WORK INSTRUCTIONS – Produce a verbatim copy of the following records, leaving out all pictures.

Recorded data:
════════════════
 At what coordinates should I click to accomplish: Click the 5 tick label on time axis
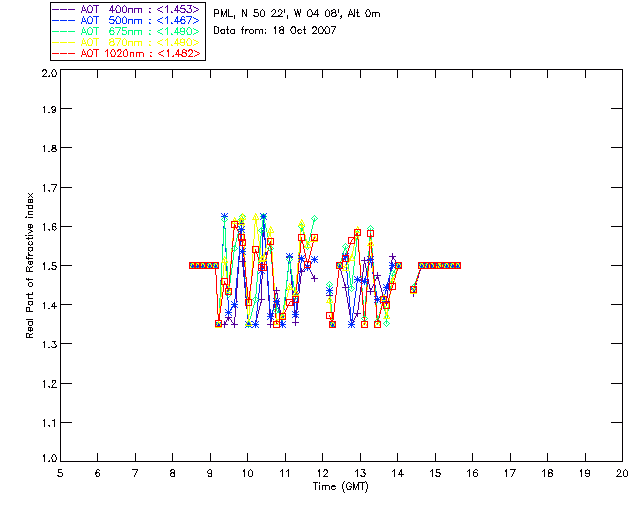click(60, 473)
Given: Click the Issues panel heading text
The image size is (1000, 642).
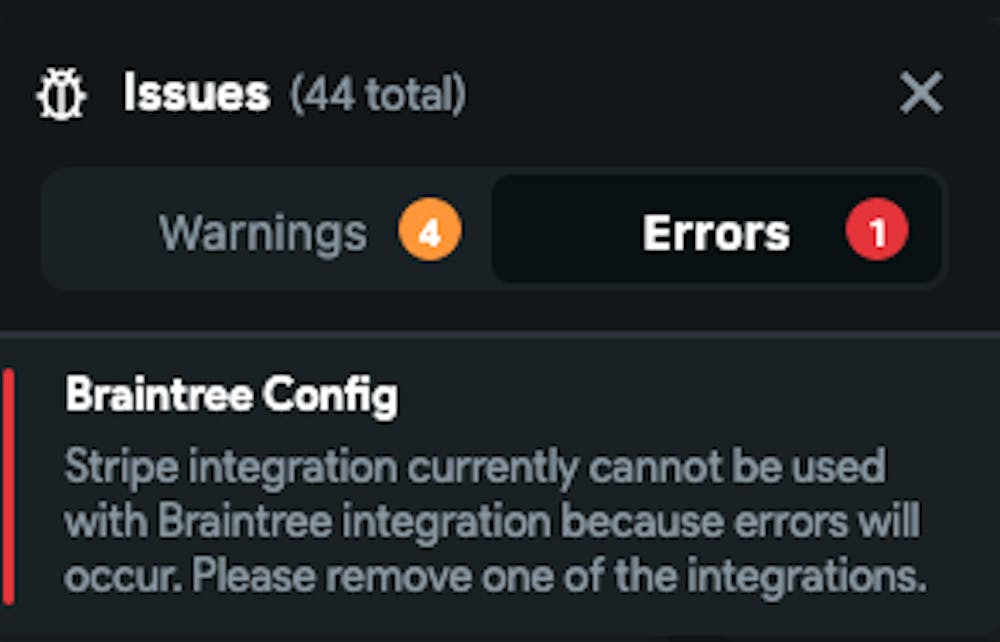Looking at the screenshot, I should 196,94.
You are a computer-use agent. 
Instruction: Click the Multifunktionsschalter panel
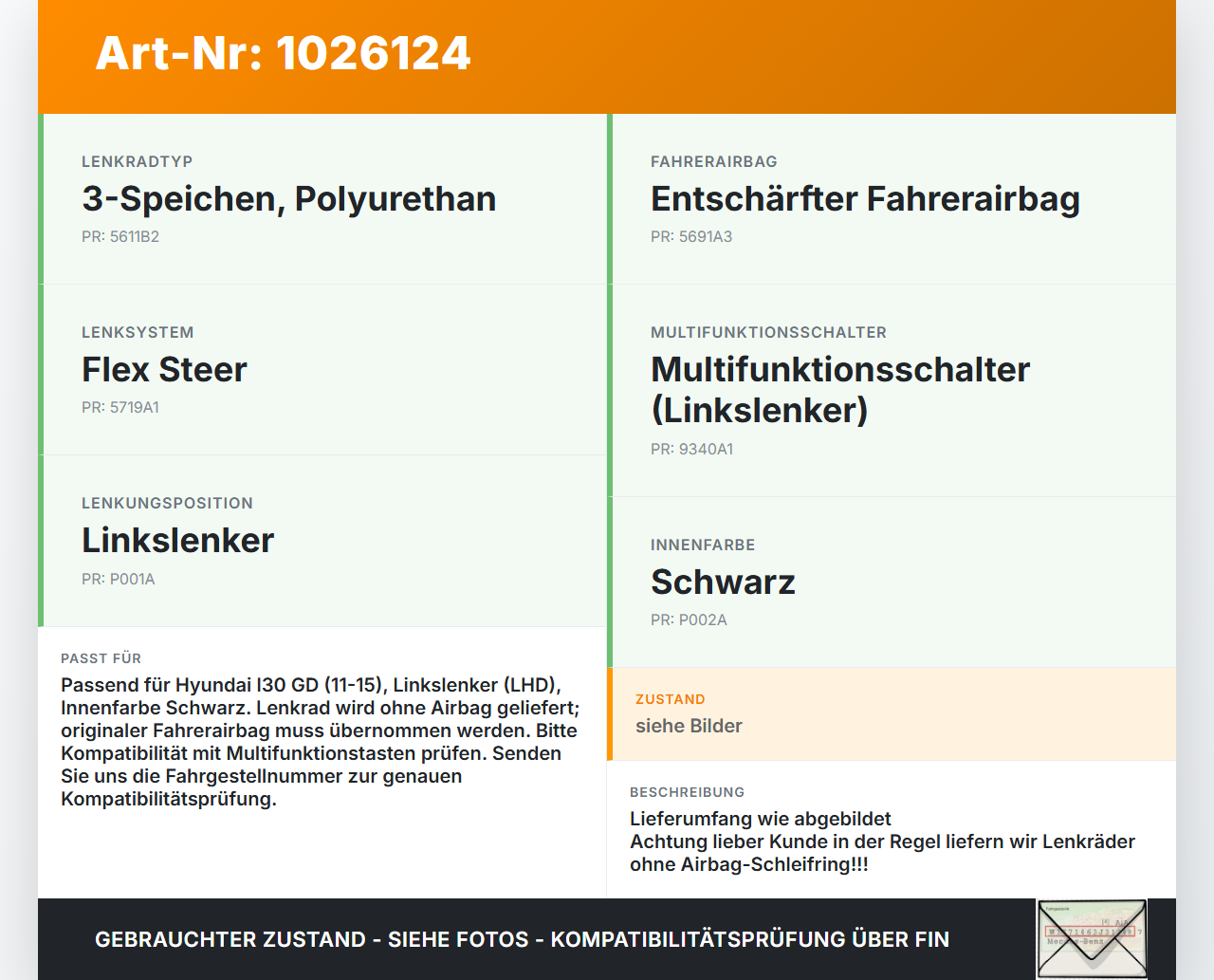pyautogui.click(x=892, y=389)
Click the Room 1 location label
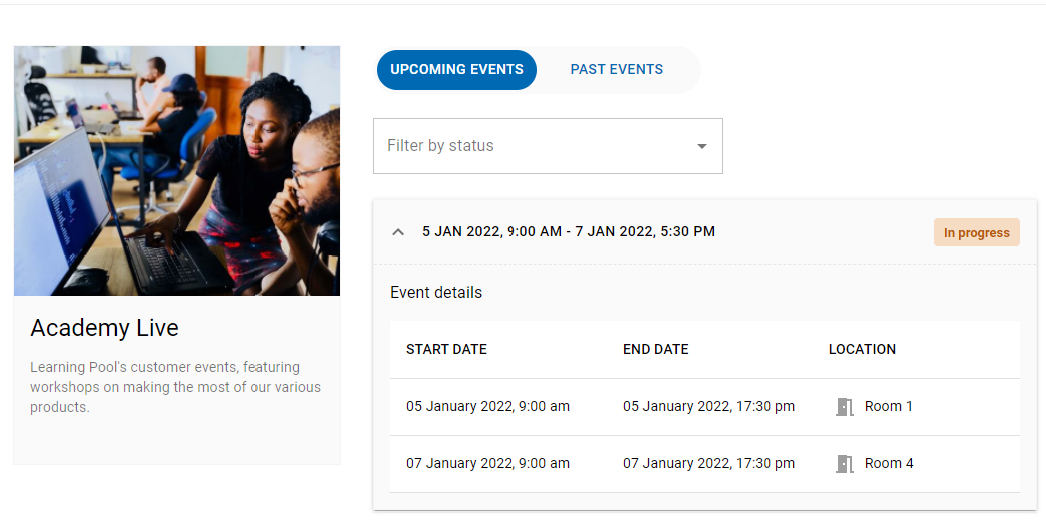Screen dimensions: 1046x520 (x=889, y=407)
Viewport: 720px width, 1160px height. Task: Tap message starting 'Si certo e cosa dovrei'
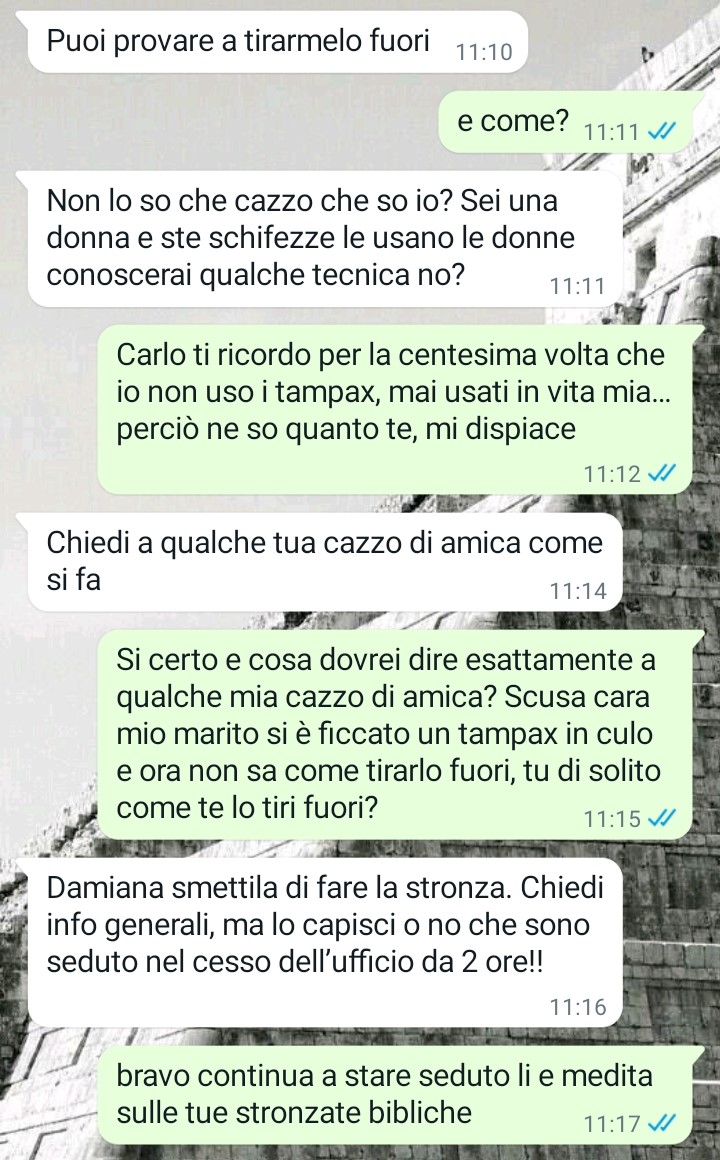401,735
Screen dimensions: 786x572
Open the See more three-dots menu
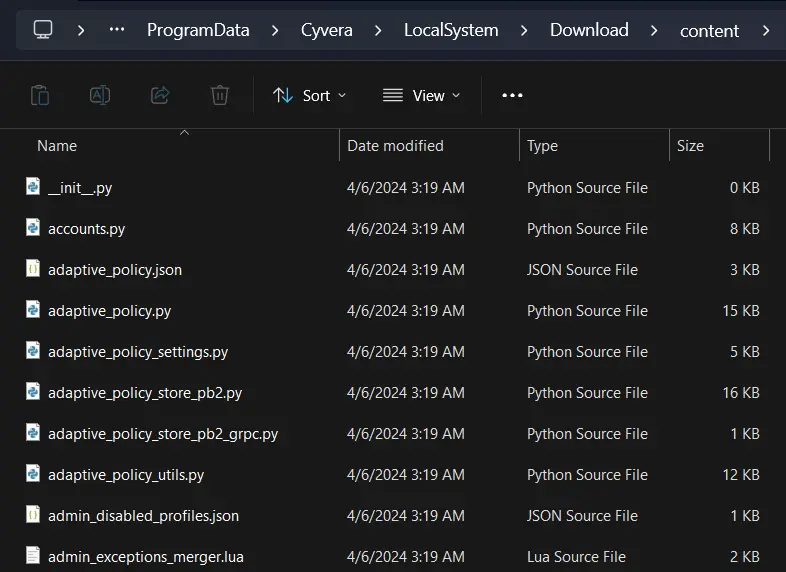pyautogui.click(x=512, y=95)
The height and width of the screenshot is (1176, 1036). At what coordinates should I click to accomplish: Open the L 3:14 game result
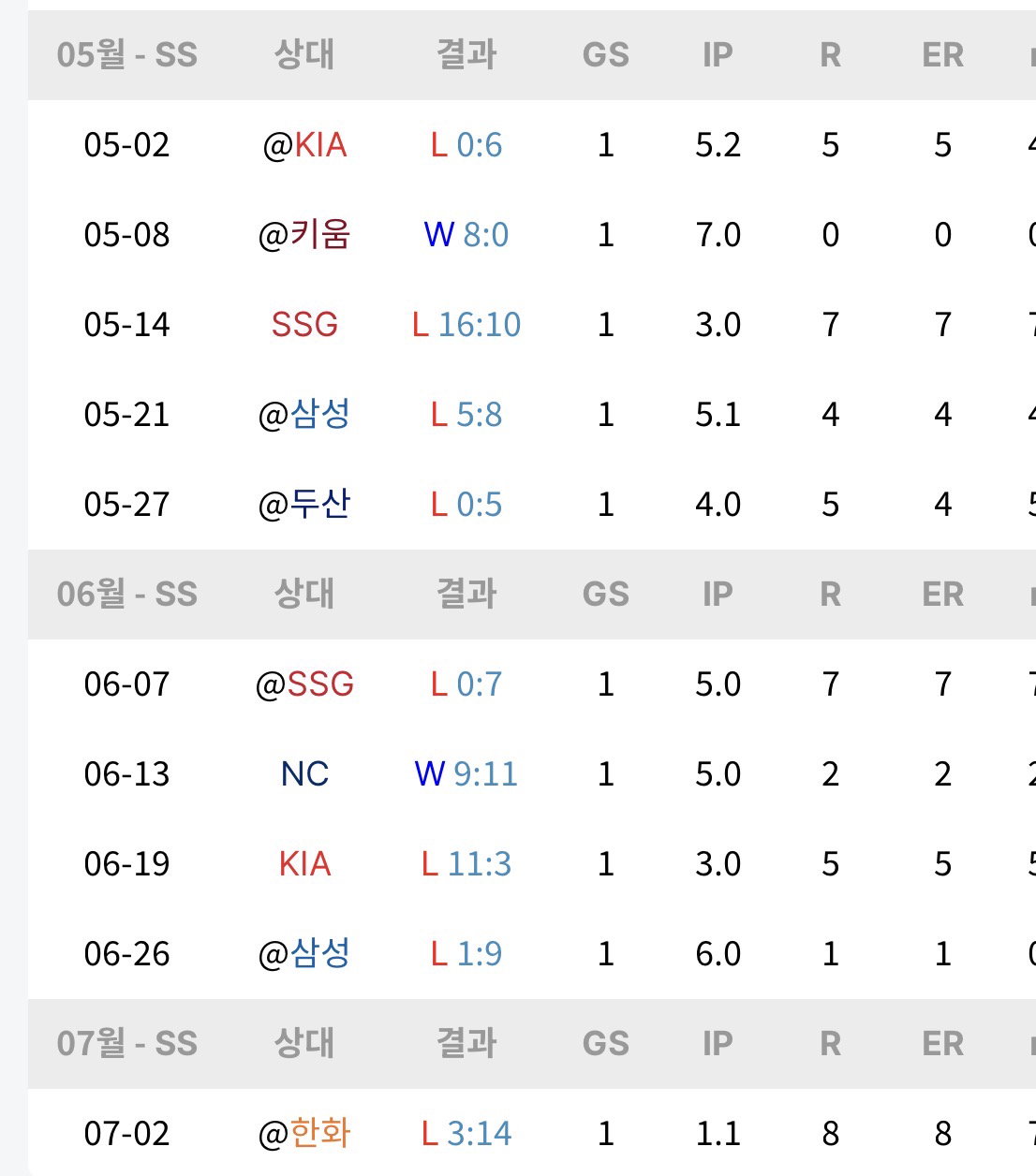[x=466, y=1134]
════════════════
EXERCISE RESULT –
 At what coordinates should I click to accomplish: Click the 5 tick label on time axis
click(60, 473)
Given: Click the Issues panel heading text
The image size is (1000, 642).
Looking at the screenshot, I should 196,94.
You are a computer-use agent. 
Instruction: Click the Multifunktionsschalter panel
pyautogui.click(x=892, y=389)
Click the Room 1 location label
Screen dimensions: 1046x520 (x=889, y=407)
Viewport: 720px width, 1160px height. Task: Tap message starting 'Si certo e cosa dovrei'
401,735
Screen dimensions: 786x572
Open the See more three-dots menu
pyautogui.click(x=512, y=95)
The height and width of the screenshot is (1176, 1036). At what coordinates should I click to accomplish: Open the L 3:14 game result
[x=466, y=1134]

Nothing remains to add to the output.